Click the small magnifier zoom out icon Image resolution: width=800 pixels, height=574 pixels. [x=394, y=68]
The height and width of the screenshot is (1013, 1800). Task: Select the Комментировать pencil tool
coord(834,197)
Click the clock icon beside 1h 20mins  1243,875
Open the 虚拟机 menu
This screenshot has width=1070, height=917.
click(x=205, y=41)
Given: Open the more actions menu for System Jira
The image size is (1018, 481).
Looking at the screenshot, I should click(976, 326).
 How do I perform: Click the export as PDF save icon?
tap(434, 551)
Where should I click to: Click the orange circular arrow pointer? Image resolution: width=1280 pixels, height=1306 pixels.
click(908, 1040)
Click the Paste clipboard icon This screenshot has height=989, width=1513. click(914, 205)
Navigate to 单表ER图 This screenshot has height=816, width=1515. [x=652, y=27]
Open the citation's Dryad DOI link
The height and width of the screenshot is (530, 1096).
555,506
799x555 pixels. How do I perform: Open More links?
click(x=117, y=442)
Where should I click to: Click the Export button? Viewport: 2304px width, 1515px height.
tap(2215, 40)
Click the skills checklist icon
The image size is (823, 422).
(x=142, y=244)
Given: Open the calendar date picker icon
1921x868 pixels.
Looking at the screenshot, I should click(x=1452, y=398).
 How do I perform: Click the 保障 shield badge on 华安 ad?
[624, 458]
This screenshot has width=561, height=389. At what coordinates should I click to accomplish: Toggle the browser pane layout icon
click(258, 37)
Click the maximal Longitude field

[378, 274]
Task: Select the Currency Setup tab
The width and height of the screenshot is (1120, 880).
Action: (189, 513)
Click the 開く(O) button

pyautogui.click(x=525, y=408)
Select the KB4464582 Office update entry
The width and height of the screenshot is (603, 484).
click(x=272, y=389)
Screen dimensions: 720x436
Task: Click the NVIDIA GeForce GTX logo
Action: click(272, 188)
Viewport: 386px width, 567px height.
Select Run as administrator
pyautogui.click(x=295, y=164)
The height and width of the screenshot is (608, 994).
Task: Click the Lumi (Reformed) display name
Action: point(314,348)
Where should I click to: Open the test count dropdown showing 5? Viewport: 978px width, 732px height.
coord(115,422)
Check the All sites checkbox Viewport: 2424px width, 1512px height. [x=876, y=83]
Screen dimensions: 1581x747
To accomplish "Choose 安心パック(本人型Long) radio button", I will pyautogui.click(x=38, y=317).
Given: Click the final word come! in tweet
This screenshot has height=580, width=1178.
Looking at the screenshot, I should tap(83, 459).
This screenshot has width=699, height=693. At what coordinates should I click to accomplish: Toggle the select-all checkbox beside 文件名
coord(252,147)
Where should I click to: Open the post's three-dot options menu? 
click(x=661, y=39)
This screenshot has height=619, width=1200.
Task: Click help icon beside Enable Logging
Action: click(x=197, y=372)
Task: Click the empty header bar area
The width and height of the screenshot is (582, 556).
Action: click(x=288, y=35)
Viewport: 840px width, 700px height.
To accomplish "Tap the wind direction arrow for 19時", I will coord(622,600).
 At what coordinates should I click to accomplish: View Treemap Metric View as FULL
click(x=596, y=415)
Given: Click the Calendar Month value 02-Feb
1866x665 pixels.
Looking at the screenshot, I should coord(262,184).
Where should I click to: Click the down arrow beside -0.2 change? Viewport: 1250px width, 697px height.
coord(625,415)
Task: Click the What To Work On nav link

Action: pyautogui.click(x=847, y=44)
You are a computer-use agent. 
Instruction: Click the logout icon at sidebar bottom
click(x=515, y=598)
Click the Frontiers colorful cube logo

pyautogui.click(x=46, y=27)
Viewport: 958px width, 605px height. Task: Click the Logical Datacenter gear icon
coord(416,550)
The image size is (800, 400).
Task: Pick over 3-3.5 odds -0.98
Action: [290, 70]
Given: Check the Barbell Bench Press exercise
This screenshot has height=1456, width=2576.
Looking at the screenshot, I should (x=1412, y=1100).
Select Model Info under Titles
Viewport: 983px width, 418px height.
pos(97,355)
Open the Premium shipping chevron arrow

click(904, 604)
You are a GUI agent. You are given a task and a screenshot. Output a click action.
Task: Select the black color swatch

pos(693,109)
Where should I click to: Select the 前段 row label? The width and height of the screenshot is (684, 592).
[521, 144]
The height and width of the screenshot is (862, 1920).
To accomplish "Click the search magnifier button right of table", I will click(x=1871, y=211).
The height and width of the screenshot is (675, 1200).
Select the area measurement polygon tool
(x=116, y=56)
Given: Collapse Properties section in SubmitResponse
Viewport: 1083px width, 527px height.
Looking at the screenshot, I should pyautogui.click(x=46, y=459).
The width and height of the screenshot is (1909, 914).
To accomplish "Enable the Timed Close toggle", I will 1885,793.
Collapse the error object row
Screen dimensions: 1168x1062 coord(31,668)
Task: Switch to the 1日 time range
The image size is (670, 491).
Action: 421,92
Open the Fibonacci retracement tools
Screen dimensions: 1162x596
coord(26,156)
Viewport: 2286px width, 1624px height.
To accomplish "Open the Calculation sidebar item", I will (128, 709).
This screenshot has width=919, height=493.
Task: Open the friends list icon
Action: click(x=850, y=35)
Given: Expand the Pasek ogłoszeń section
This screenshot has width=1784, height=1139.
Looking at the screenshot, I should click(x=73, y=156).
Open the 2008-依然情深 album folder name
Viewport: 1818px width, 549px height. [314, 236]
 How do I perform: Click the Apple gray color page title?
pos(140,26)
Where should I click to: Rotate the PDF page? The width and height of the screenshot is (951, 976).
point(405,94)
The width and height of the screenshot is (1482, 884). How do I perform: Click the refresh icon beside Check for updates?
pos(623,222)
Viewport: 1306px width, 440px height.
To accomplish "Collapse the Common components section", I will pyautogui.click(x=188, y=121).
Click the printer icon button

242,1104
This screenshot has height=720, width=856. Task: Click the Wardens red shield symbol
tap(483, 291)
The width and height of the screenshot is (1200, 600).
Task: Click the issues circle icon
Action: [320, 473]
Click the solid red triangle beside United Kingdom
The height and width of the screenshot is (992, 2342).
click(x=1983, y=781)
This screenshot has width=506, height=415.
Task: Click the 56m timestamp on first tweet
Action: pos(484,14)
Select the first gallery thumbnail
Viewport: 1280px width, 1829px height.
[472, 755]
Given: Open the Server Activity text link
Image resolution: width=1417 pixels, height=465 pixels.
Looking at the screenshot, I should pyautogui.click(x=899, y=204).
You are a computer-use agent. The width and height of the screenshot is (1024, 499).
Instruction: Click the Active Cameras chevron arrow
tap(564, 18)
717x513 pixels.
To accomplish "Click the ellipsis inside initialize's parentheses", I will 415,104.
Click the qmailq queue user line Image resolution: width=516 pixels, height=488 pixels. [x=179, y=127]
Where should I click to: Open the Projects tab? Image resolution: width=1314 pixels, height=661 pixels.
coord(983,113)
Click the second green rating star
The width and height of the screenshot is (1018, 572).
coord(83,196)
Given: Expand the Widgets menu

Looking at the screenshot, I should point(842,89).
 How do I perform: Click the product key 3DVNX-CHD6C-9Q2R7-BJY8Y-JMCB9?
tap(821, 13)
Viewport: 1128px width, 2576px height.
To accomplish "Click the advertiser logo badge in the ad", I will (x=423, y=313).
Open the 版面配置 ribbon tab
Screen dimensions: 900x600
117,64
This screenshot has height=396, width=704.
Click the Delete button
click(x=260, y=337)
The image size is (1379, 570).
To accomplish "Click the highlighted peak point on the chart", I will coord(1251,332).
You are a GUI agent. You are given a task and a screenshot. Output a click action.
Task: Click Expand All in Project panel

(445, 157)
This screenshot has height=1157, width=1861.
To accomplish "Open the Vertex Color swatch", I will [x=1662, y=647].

→ TASK DETAILS: Can you reproduce, word for word, everything in the entries from the line containing "Where should I click to: Click the Export" down to the line containing "Looking at the screenshot, I should click(x=1452, y=398).", with both of those lines included?

→ TASK RESPONSE:
Where should I click to: Click the Export button? Viewport: 2304px width, 1515px height.
tap(2215, 40)
Click the skills checklist icon
The image size is (823, 422).
(x=142, y=244)
Given: Open the calendar date picker icon
1921x868 pixels.
Looking at the screenshot, I should click(x=1452, y=398).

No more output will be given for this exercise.